Jihun tried to pull his hand back. He couldn't. His fingers were stuck to the bronze, or the bronze was stuck to his fingers—he couldn't tell which. Panic surged through him.
"Let go!" he shouted, pulling harder.
The swirling sand began to glow. First a soft silver, then brighter, then blinding. The light spread from the hourglass up his arm, across his chest, consuming his entire body.
The symbols on the altar flared to life, matching the blue glow. The entire alcove became a maelstrom of light and shadow.
Jihun felt the world lurch. The basement began to blur, the walls stretching and twisting like melting wax. Reality itself seemed to crack, revealing something vast and incomprehensible beyond.
"What's happening?!" His voice sounded distant, as if someone else was screaming.
The light became absolute. All-consuming. Jihun felt himself being pulled—not physically, but something deeper. Like his very existence was being unraveled and stretched across an impossible distance.

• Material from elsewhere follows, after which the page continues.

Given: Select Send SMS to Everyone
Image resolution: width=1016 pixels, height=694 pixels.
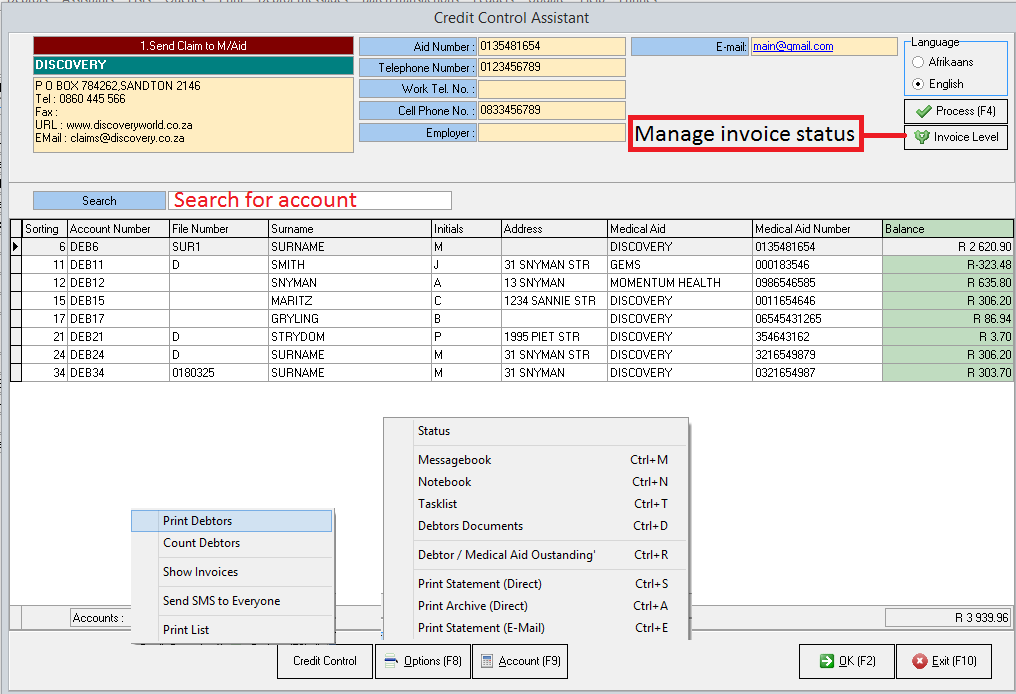Looking at the screenshot, I should click(232, 601).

Then everything went white.
Seol Jihun hit the ground hard.
The impact drove the air from his lungs. He rolled instinctively, years of being beaten teaching his body to protect itself. When no attack came, he slowly pushed himself up.
And froze.
He was still in a basement, but it was completely, utterly different.

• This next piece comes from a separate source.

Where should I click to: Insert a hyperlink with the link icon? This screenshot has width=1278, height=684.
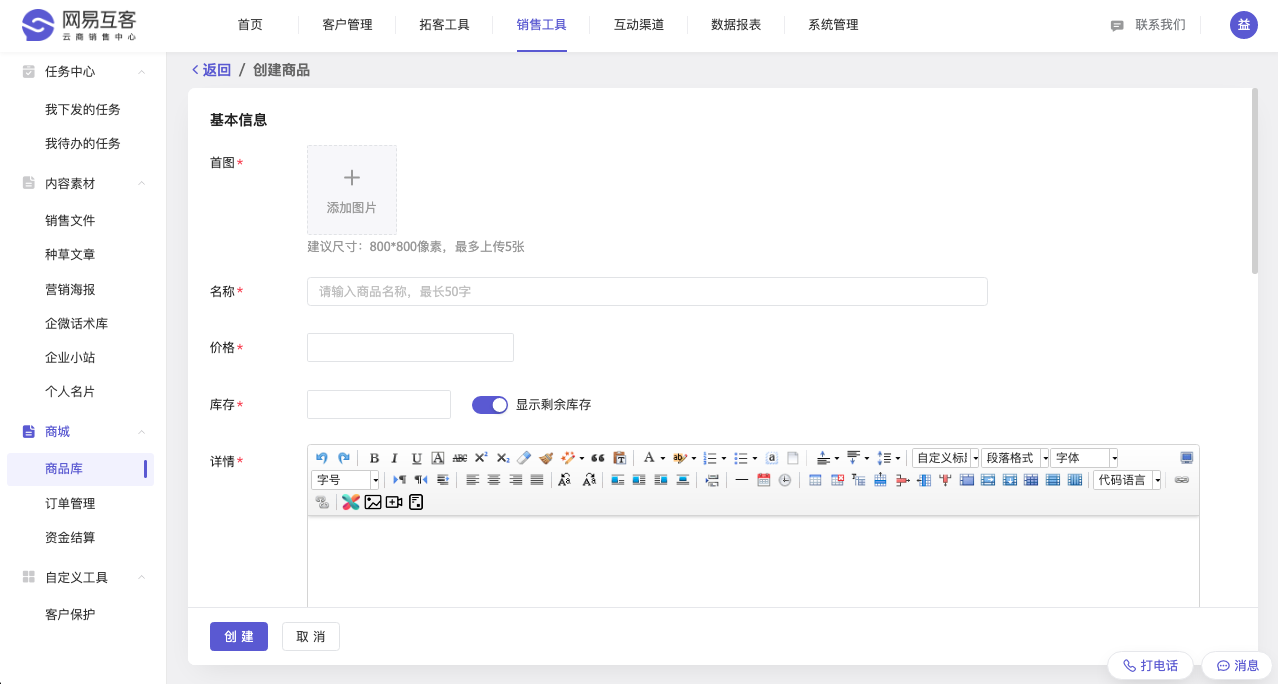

The walls were pristine white stone that seemed to generate its own soft light. Instead of rotting shelves and broken equipment, there were organized rows of what looked like archive cases—transparent crystal containers holding scrolls and books. Floating orbs of golden light drifted through the air like lazy fireflies, providing illumination without flame or smoke.
The ceiling soared overhead, carved with intricate patterns that seemed to shift and flow when he looked at them. The floor was polished marble inlaid with lines of silver that formed complex geometric patterns.

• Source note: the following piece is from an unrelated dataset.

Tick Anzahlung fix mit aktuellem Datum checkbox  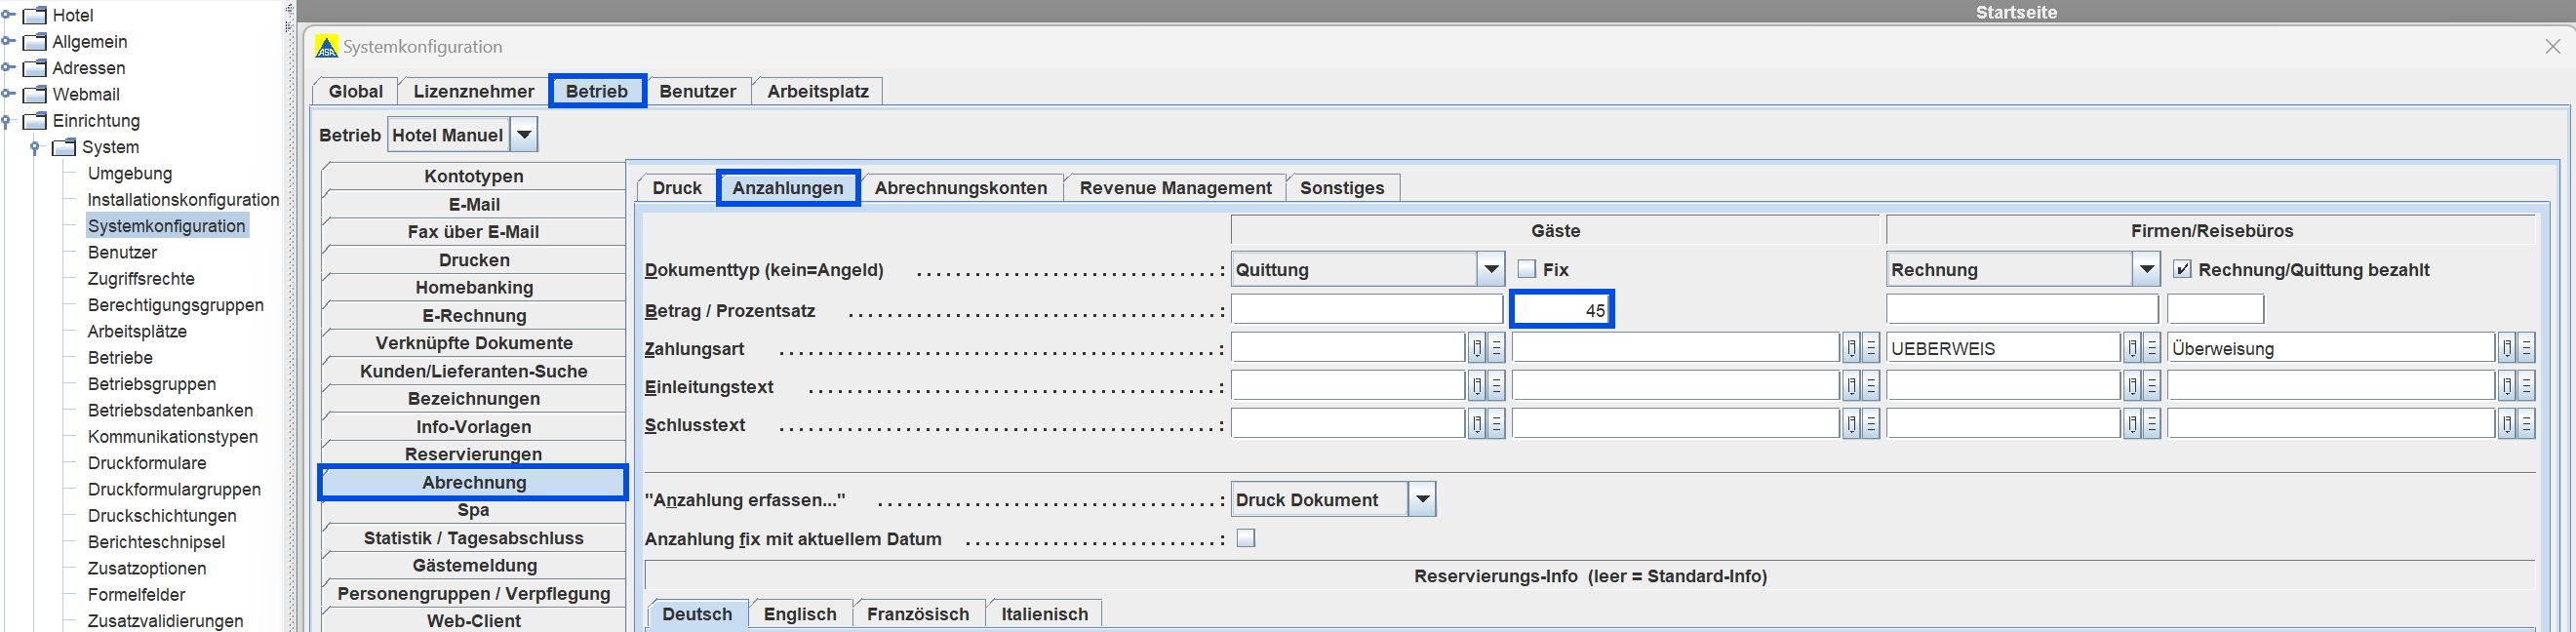1246,538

And in the center of the room, sitting at a desk made of jade that seemed to float without support, was a man.
Old didn't even begin to describe him. Ancient was closer. His hair was white as fresh snow, flowing down to his waist. His beard reached his chest, braided with silver thread. His robes were midnight blue, embroidered with silver stars that actually twinkled, as if someone had captured pieces of the night sky and woven them into fabric.
But it was his eyes that made Jihun's breath catch.
They were open, staring directly at him, and they glowed. Not metaphorically—actually glowed with golden light, like twin suns set in a wrinkled face.
The aura that radiated from the old man was overwhelming. It pressed down on Jihun like a physical weight, making it hard to breathe. Every instinct screamed at him to kowtow, to press his forehead to the floor, to acknowledge the vast gulf between their existences.
Jihun dropped to his knees and slammed his forehead against the marble floor.
"This lowly one greets the senior! This disciple has disturbed your cultivation! Please forgive this one's offense!"
Silence.
Jihun kept his forehead pressed to the cold floor, his heart hammering. Had he just stumbled into some elder's secret cultivation chamber? Was he about to be killed for trespassing?
"Raise your head, Young man"
The voice was strong despite the speaker's apparent age. It carried a weight that made the air itself tremble.
Jihun lifted his head but remained kneeling. To stand would be disrespectful beyond measure.
The old man studied him with those glowing golden eyes. "Tell me, what year is it?"
"Year?" Jihun's voice came out as barely a whisper. "It's... it's the 847th year of the Martial Calendar, senior."
The old man's eyes widened. Then, impossibly, he smiled. It was not a kind smile. It was the smile of someone who'd just confirmed something incredible and terrifying.
"847," the old man repeated. "Then I am speaking to someone four thousand years in my past."
Jihun's mind went blank. "Four... four thousand..."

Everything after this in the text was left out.